A word-for-word copy of the records below is required.

DATA EXCERPTS section start

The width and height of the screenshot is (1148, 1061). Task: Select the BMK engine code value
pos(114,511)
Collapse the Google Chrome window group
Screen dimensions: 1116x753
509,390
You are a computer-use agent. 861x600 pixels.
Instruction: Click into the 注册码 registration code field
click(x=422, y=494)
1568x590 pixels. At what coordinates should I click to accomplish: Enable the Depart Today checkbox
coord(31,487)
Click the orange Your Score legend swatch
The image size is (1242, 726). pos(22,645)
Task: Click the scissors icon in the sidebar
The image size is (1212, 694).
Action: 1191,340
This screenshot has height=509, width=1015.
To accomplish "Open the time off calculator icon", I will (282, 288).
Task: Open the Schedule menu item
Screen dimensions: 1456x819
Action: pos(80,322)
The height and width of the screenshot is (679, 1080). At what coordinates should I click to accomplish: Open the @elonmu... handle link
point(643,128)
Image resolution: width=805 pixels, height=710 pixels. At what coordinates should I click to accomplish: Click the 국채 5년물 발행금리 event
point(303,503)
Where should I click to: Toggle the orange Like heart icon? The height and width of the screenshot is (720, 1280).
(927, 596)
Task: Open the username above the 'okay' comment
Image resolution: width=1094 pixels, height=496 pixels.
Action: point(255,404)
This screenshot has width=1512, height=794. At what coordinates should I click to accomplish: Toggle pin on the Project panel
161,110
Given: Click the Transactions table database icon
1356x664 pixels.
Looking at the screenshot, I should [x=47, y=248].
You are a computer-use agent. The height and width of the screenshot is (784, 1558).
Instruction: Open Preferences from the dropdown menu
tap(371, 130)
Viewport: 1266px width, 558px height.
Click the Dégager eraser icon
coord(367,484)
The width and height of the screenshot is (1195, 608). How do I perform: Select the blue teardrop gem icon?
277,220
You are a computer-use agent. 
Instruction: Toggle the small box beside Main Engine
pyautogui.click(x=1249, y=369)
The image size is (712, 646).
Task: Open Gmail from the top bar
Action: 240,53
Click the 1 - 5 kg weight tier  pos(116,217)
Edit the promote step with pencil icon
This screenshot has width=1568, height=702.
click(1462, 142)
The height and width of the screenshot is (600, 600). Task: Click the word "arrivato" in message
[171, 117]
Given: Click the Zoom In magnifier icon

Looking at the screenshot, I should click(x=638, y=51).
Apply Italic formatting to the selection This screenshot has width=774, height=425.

DATA EXCERPTS section end

▶ RESPONSE TO THIS EXERCISE
The width and height of the screenshot is (1148, 1061). Task: Select the BMK engine code value
pos(114,511)
Collapse the Google Chrome window group
Screen dimensions: 1116x753
509,390
You are a computer-use agent. 861x600 pixels.
Instruction: Click into the 注册码 registration code field
click(x=422, y=494)
1568x590 pixels. At what coordinates should I click to accomplish: Enable the Depart Today checkbox
coord(31,487)
Click the orange Your Score legend swatch
The image size is (1242, 726). pos(22,645)
Task: Click the scissors icon in the sidebar
The image size is (1212, 694).
Action: 1191,340
This screenshot has height=509, width=1015.
To accomplish "Open the time off calculator icon", I will (282, 288).
Task: Open the Schedule menu item
Screen dimensions: 1456x819
Action: pos(80,322)
The height and width of the screenshot is (679, 1080). At what coordinates should I click to accomplish: Open the @elonmu... handle link
point(643,128)
Image resolution: width=805 pixels, height=710 pixels. At what coordinates should I click to accomplish: Click the 국채 5년물 발행금리 event
point(303,503)
Where should I click to: Toggle the orange Like heart icon? The height and width of the screenshot is (720, 1280).
(927, 596)
Task: Open the username above the 'okay' comment
Image resolution: width=1094 pixels, height=496 pixels.
Action: point(255,404)
This screenshot has width=1512, height=794. At what coordinates should I click to accomplish: Toggle pin on the Project panel
161,110
Given: Click the Transactions table database icon
1356x664 pixels.
Looking at the screenshot, I should [x=47, y=248].
You are a computer-use agent. The height and width of the screenshot is (784, 1558).
Instruction: Open Preferences from the dropdown menu
tap(371, 130)
Viewport: 1266px width, 558px height.
Click the Dégager eraser icon
coord(367,484)
The width and height of the screenshot is (1195, 608). How do I perform: Select the blue teardrop gem icon?
277,220
You are a computer-use agent. 
Instruction: Toggle the small box beside Main Engine
pyautogui.click(x=1249, y=369)
The image size is (712, 646).
Task: Open Gmail from the top bar
Action: 240,53
Click the 1 - 5 kg weight tier  pos(116,217)
Edit the promote step with pencil icon
This screenshot has width=1568, height=702.
click(1462, 142)
The height and width of the screenshot is (600, 600). Task: Click the word "arrivato" in message
[171, 117]
Given: Click the Zoom In magnifier icon

Looking at the screenshot, I should click(x=638, y=51).
Apply Italic formatting to the selection This screenshot has width=774, height=425.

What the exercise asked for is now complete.